Texte du document —
####################

Mais pourquoi, grands dieux, me demanderez-vous, ces entreprises éprouvent-elles le besoin de racheter leurs propres actions ? C’est bien simple : c’est que la Bourse ne s’intéresse guère au ratio bénéfice net sur chiffre d’affaires. Leur seul ratio : le bénéfice (brut ou net ou additionné des amortissements) par action. Un ratio facile à améliorer : on rachète ses actions et on les annule. Le tour est joué : le ratio s’améliore mathématiquement et la valeur des actions restantes monte ! Mais le plus grave dans cette histoire, je dirais même criminel, c’est de verser 100% ou même plus du bénéfice net d’une entreprise à ses actionnaires, que ce soit en dividendes ou en rachats d’actions. Je parle là à partir de ma propre expérience de dirigeant d’entreprise. Le bénéfice net d’une entreprise quelle qu’elle soit ne peut être attribué entièrement à l’actionnaire. D’ailleurs aucune entreprise familiale n’agirait de la sorte. C’est d’abord une énorme sortie de trésorerie dont l’entreprise peut avoir besoin dans le futur. C’est surtout qu’il faut à tout prix penser au développement futur (et pas seulement à la R&D) : ce sont les besoins en fonds de roulement qui augmentent inexorablement pour de multiples raisons : inflation, croissance du chiffre d’affaires, besoins d’investir à une hauteur supérieure aux amortissements actuels (donc pas seulement en R&D mais aussi en machines et équipements) et puis aussi, pourquoi pas, en amélioration du revenu des salariés. Car le résultat  d’une entreprise n’appartient pas seulement aux propriétaires, le plus souvent fugaces, de l’entreprise mais aussi à ceux qui ont œuvré pour sa réussite. Or c’est au chef d’entreprise d’être l’arbitre de cette allocation de ressources. C’est lui qui est d’abord responsable de la survie de l’entreprise. C’est là qu’intervient l’intégrisme financier de l’Ecole de Chicago. Et c’est ainsi qu’on achète le PDG pour qu’il n’agisse plus que dans l’intérêt exclusif et immédiat de l’actionnaire. On l’achète par sa rémunération et, surtout par son intéressement à la valeur des actions. On y reviendra.

####################

Enregistrements fournis —

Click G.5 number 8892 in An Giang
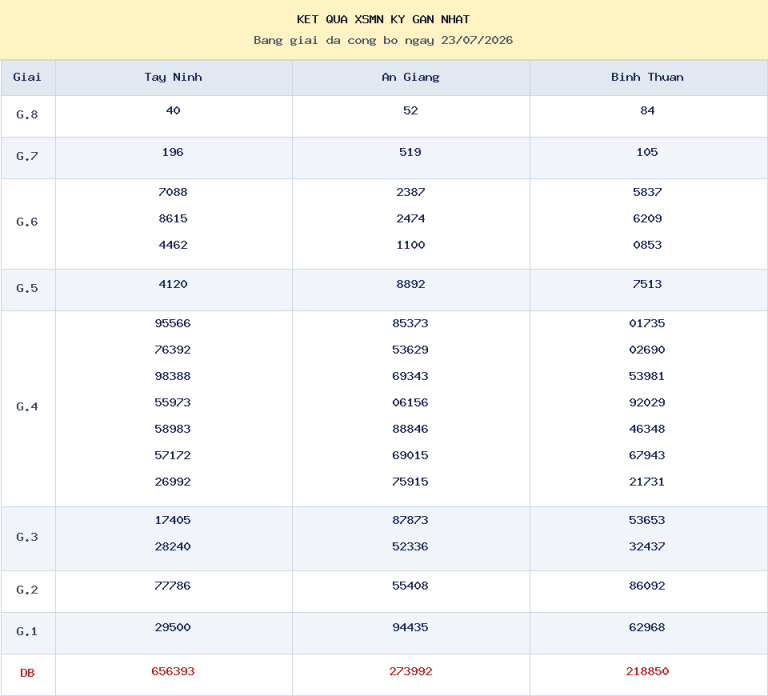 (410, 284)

####################

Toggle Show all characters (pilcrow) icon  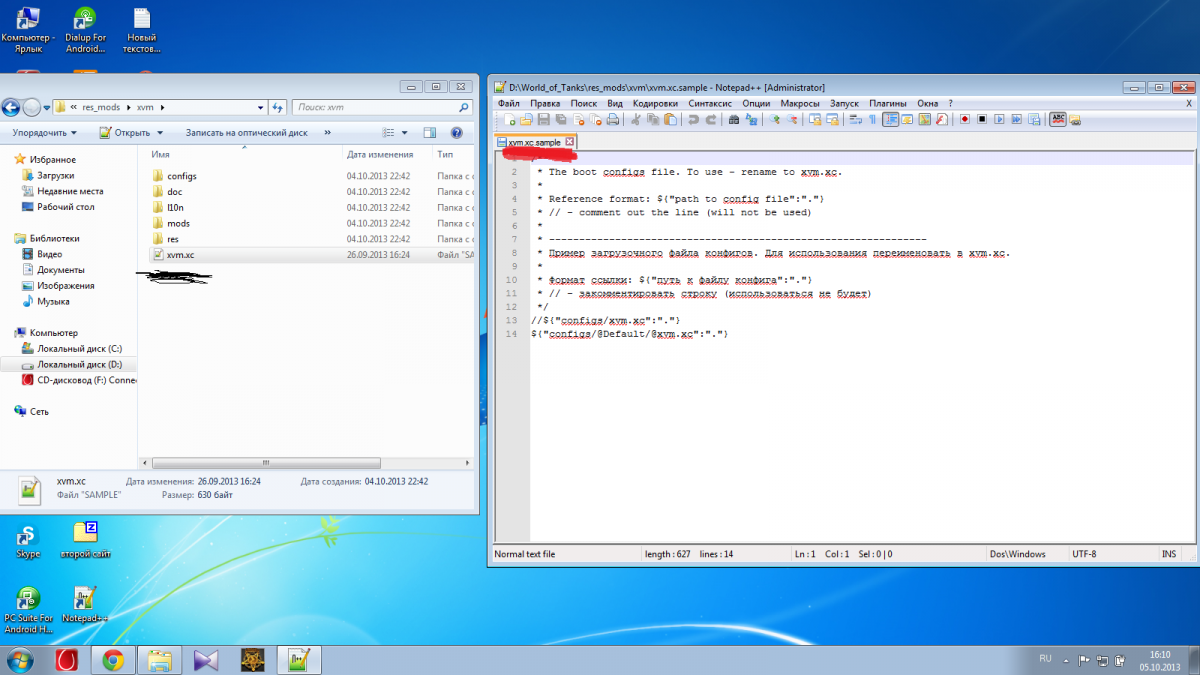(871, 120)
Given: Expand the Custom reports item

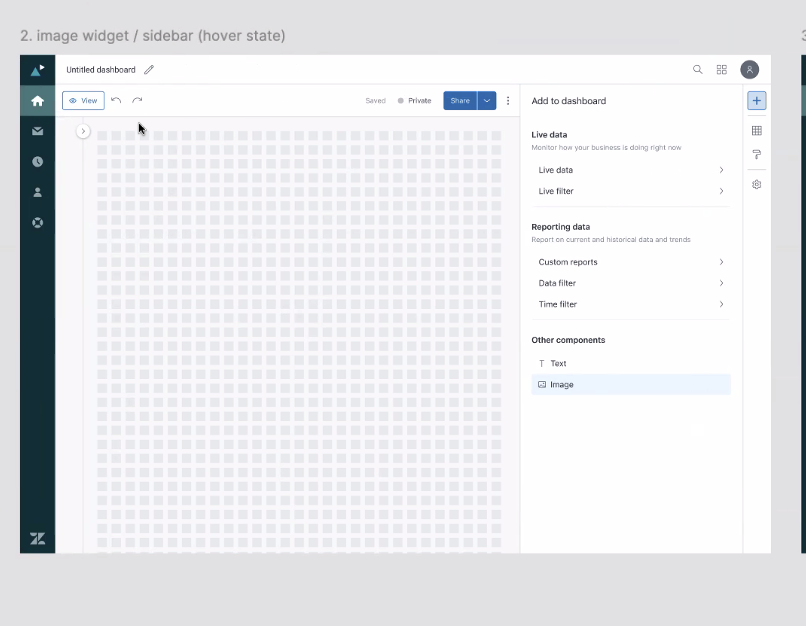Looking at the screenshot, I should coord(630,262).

####################

Travail demandé —
1 - D'après le texte sur le rachat d'actions, quel est le seul ratio auquel la Bourse s'intéresse ?
2 - Rédigez la suite du texte sur le rachat d'actions par les entreprises, en reprenant après sa dernière phrase.

Résultats par tâche —
1 - Le bénéfice (brut, net ou additionné des amortissements) par action.

2 -
En attendant, je vais vous citer un rapport réalisé au sein du MEDEF lui-même, de notre propre MEDEF alors qu’il s’appelait encore CNPF, le rapport d’un certain Viénot (il est cité dans le fameux bouquin de Jean Peyrelevade, Le Capitalisme total, publié au Seuil en 2005). Il est vrai que ce rapport date un peu puisqu’il date de 1995. A l’époque  il s’agissait de définir le rôle du Conseil d’Administration (et celui des fameux administrateurs indépendants). Dans ce rapport l’entreprise est considérée « comme un agent économique autonome, poursuivant des fins propres distinctes de celles de ses actionnaires, de ses salariés, de ses créanciers dont le fisc, de ses fournisseurs et de ses clients, mais qui correspondent à leur intérêt général commun, qui est d’assurer la prospérité et la continuité de l’entreprise (c’est moi qui souligne, surpris d’être pour une fois 100% d’accord avec l’organisation patronale). Le comité considère que l’action des administrateurs doit être inspirée par le seul souci de l’intérêt de la société considérée ». Ce rapport doit être bien oublié aujourd’hui. Et pas seulement par le MEDEF.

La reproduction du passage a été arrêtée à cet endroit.